NARAL AND ROBERTS….A regular correspondent writes today with some advice:
If you’d like to get a jump in viewings from right-wing readers, we’d all really like to see some mainstream leftwing blog denounce the NARAL ad.
I have my doubts about that, but still, this email, along with a barrage of other emails and dozens of blog posts, finally aroused me from my August torpor. So I went and looked at the ad that’s causing all the fuss.
The text is on the right, and when you cut through the thousands of words of chaff written about it, there appear to be two main complaints. First, that the ad doesn’t make clear that Roberts’ brief was filed seven years before the Birmingham bombing, and second, that it’s outrageous to say that Roberts was “supporting violent fringe groups and a convicted clinic bomber.”
Well, is that outrageous? Sure. Roberts was defending a legal principle, and the beneficiaries of legal principles are frequently pretty odious characters. Defending the principle doesn’t mean you’re defending a particular person or group, a distinction the ACLU makes all the time.
However, on the overall scale of outrageousness, I have to say that this ad ranks pretty low compared to conservative benchmarks like Willie Horton and the Swift Boat lunatics. In fact, here’s what I think is weird: NARAL could have addressed both these complaints and made the ad better in the process.
Take the timeline issue first. Wouldn’t it actually be more effective to put this front and center so that the 1998 bombing appears to be the inevitable result of Roberts’ winning 1991 argument to the Supreme Court? Sure it would.
As for “supporting violent fringe groups,” why say it that way in the first place? Why not take the high road and acknowledge that Roberts was defending an abstract principle, but then condemn the ivory tower ideology that they believe produced such appalling real world results?
So even though no one asked me, here’s my rewrite of the NARAL ad:
Announcer: In 1991, Supreme Court nominee John Roberts filed court briefs arguing that federal law couldn’t be used to curb violent protesters outside women’s health clinics.
(On screen: Early 90s footage of violent crowds surrounding a woman trying to get to a clinic door.)
Announcer: The protests continued, and seven years later, a bomb destroyed a clinic in Birmingham, Alabama.
(On screen: Footage of bombed clinic.)
Emily Lyons: When a bomb ripped through my clinic, I almost lost my life.
Announcer: John Roberts was just doing his job: he was defending conservative ideology for the first Bush administration. But conservative ideology has real world consequences.
Emily Lyons: I’m determined to stop this violence so I’m speaking out.
Announcer: Call your Senators. Tell them to oppose John Roberts. America can’t afford a Justice whose ideology leads him to excuse violence against other Americans.
It’s more accurate this way and it acknowledges Roberts’ actual role explicitly, but it’s every bit as inflammatory as the original version. Hell, maybe more inflammatory.
Of course, what’s ironic is that ads like this are only necessary because of the peculiar convention we’ve adopted that says court nominees can’t be asked any genuine questions about their judicial views. So we have to guess based on scraps of writing from their past.
But really, what’s wrong with simply asking Roberts, “What do you think of the majority’s reasoning in Roe v. Wade? Do you think it’s sound?” That’s not prejudging a future case, it’s asking him his scholarly opinion of a past argument. If he says that he thinks the reasoning is suspect, then abortion rights groups have every right to oppose him because they think his judgment is wrong.
Instead we get a kabuki dance. What a waste.

## EXERCISE BRIEF
Extract the passage from the post about the NARAL ad that runs from "Take the timeline" up to and including "Sure it would.". Work only from the post about the NARAL ad.

## Saved entries
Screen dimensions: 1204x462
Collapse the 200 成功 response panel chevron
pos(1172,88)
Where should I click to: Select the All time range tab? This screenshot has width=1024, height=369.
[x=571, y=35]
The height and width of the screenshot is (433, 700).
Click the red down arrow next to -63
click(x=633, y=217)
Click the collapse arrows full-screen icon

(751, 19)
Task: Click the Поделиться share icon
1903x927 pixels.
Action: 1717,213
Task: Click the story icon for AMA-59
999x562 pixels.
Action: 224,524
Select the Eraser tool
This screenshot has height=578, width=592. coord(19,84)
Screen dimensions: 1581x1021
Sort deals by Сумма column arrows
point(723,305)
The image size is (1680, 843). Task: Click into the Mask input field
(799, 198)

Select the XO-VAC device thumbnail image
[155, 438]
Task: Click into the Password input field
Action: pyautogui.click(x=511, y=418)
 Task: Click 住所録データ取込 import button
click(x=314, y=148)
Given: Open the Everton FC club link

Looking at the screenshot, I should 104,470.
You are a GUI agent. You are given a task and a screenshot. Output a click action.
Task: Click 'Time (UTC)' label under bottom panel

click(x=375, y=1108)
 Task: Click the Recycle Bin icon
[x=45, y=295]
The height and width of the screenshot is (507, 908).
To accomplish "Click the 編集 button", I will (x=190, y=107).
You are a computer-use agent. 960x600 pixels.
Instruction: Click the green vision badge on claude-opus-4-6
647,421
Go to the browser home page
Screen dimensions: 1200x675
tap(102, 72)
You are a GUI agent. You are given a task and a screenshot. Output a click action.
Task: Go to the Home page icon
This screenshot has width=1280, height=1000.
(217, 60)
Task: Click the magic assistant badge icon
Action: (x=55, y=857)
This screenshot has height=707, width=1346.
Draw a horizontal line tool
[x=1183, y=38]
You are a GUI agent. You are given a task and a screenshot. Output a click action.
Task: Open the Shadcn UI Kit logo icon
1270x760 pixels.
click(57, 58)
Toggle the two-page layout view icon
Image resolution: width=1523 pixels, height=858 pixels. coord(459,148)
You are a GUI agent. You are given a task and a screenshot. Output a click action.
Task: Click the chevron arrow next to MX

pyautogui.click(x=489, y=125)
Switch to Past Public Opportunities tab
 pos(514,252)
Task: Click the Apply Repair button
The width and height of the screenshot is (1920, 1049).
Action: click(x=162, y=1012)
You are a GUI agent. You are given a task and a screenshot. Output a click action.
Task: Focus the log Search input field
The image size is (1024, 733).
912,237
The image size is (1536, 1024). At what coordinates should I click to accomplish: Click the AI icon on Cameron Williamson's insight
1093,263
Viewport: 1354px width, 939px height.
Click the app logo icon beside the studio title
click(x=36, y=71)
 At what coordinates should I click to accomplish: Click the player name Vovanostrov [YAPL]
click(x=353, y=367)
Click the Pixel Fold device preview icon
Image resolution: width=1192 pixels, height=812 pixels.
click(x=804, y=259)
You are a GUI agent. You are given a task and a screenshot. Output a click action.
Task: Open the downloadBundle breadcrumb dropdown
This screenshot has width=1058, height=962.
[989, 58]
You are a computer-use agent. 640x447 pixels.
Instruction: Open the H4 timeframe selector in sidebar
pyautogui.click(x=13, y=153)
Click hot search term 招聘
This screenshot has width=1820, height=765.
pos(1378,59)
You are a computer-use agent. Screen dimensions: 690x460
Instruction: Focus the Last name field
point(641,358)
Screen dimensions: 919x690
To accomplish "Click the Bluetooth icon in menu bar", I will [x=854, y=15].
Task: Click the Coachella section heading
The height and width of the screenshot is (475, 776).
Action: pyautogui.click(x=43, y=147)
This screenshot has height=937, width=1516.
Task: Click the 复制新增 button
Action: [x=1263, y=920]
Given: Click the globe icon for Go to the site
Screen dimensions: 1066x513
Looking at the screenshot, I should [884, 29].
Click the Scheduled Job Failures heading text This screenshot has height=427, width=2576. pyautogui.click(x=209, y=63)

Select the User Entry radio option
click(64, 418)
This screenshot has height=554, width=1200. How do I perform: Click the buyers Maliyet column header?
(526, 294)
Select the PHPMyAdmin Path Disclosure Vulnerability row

## OUTPUT FOR THIS EXERCISE
Take the timeline issue first. Wouldn’t it actually be more effective to put this front and center so that the 1998 bombing appears to be the inevitable result of Roberts’ winning 1991 argument to the Supreme Court? Sure it would.